Task requirements: Find every line in the data below that contains the string "height", matching case exactly, and copy each of those lines in full.

Rows:
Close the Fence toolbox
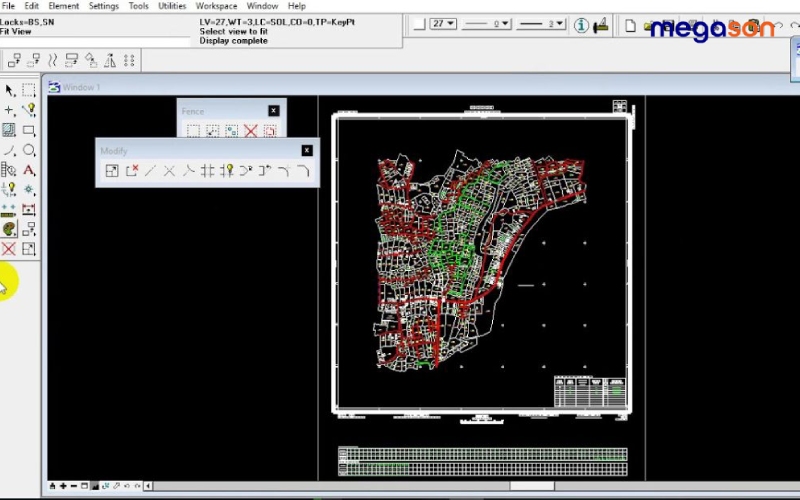800x500 pixels. (x=273, y=111)
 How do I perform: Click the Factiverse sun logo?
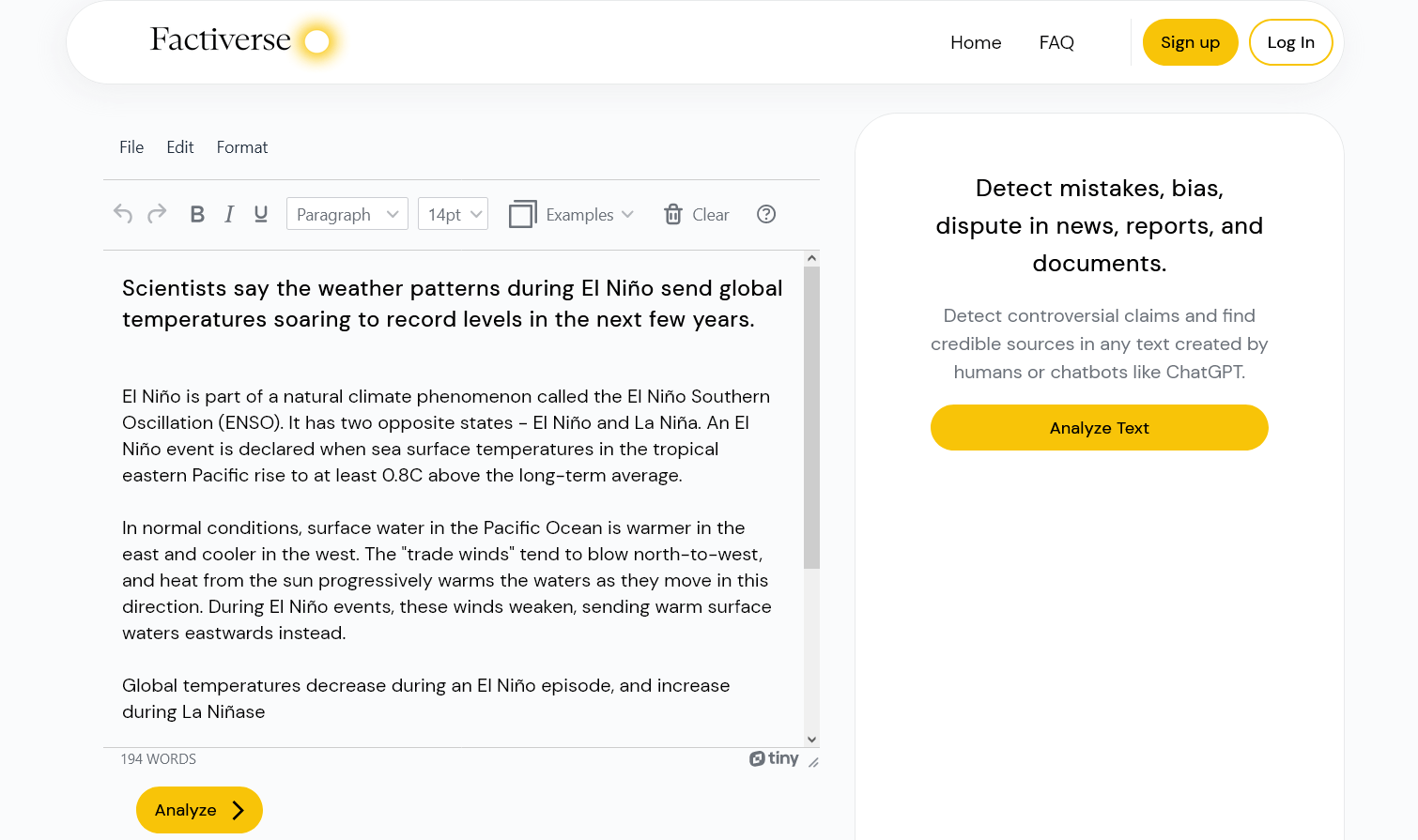click(x=317, y=41)

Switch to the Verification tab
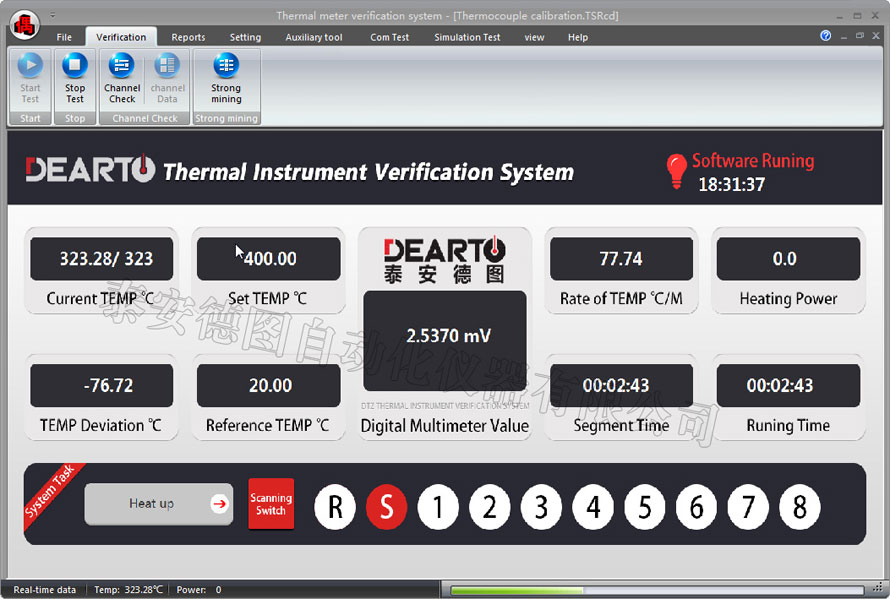coord(120,37)
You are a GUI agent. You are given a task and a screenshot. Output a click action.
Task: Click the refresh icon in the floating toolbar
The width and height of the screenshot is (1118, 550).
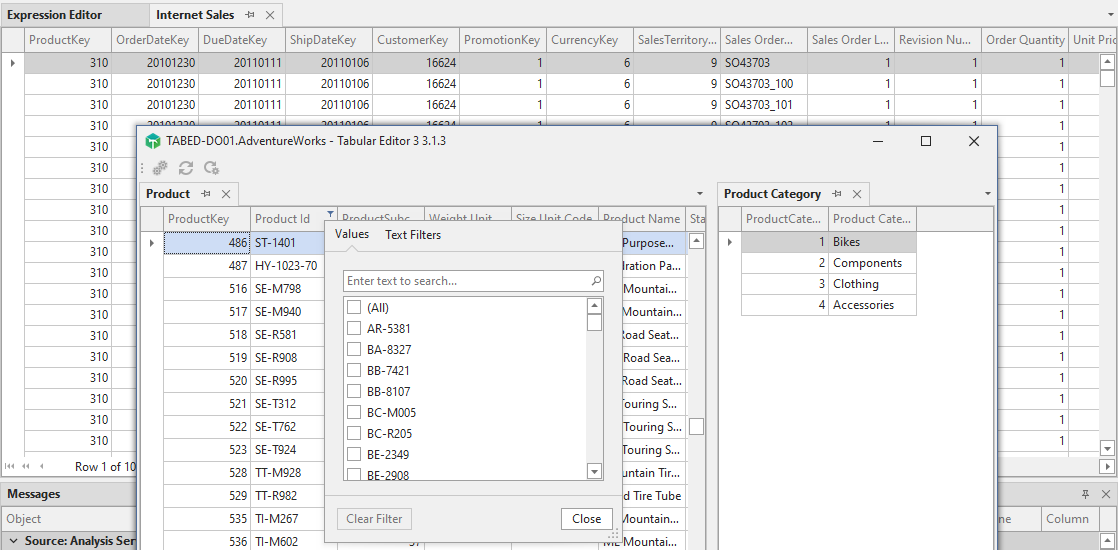(186, 168)
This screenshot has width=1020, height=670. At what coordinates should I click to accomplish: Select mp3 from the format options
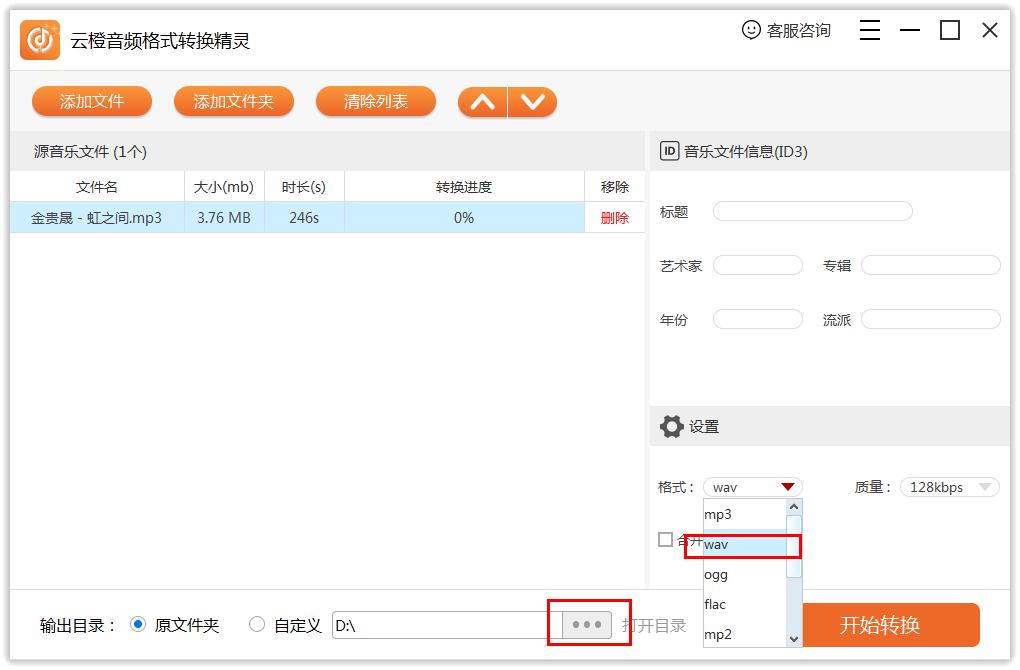(x=740, y=514)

Reply to the exercise:
The width and height of the screenshot is (1118, 550).
This screenshot has width=1020, height=670. At what coordinates should I click to accomplish: Select mp3 from the format options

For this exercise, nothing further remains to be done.